Re: cost based vacuum (parallel)

From: Amit Kapila <amit(dot)kapila16(at)gmail(dot)com>
To: Dilip Kumar <dilipbalaut(at)gmail(dot)com>
Cc: Masahiko Sawada <masahiko(dot)sawada(at)2ndquadrant(dot)com>, Andres Freund <andres(at)anarazel(dot)de>, Sawada Masahiko <sawada(dot)mshk(at)gmail(dot)com>, PostgreSQL Hackers <pgsql-hackers(at)lists(dot)postgresql(dot)org>
Subject: Re: cost based vacuum (parallel)

→ **TASK TO CARRY OUT**
From the header of the "cost based vacuum (parallel)" mailing-list reply, copy the text word for word from "From: Amit Kapila" up to and including "Subject: Re: cost based vacuum (parallel)". You won't need the listing for anything here.

→ **GIVEN INFORMATION**

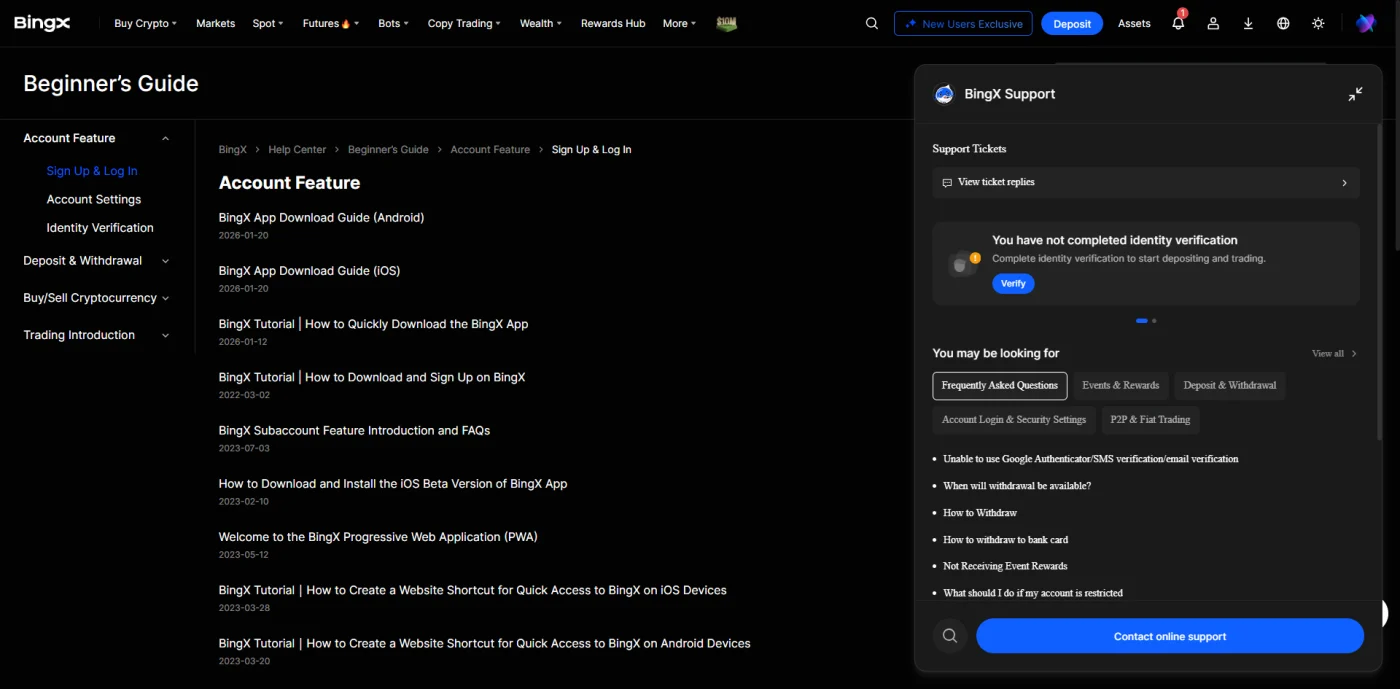Click the search icon in support panel

(950, 636)
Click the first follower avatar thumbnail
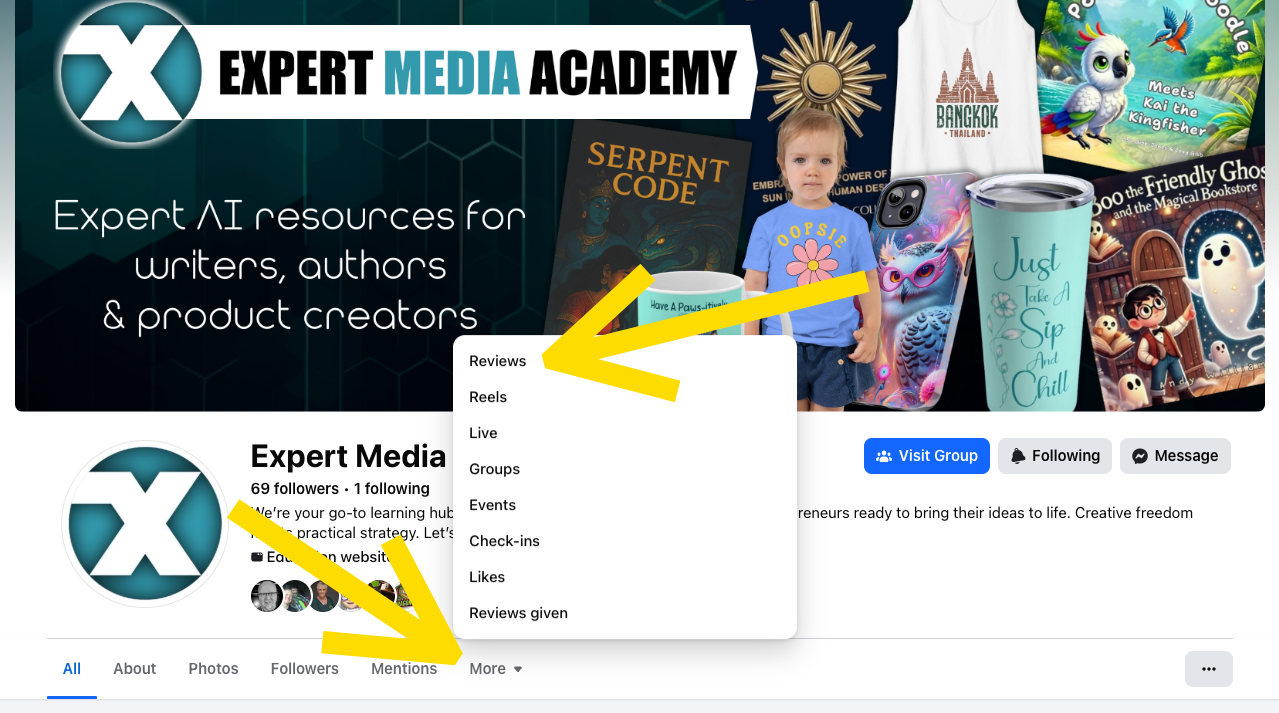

→ **EXERCISE OUTPUT**
From: Amit Kapila <amit(dot)kapila16(at)gmail(dot)com>
To: Dilip Kumar <dilipbalaut(at)gmail(dot)com>
Cc: Masahiko Sawada <masahiko(dot)sawada(at)2ndquadrant(dot)com>, Andres Freund <andres(at)anarazel(dot)de>, Sawada Masahiko <sawada(dot)mshk(at)gmail(dot)com>, PostgreSQL Hackers <pgsql-hackers(at)lists(dot)postgresql(dot)org>
Subject: Re: cost based vacuum (parallel)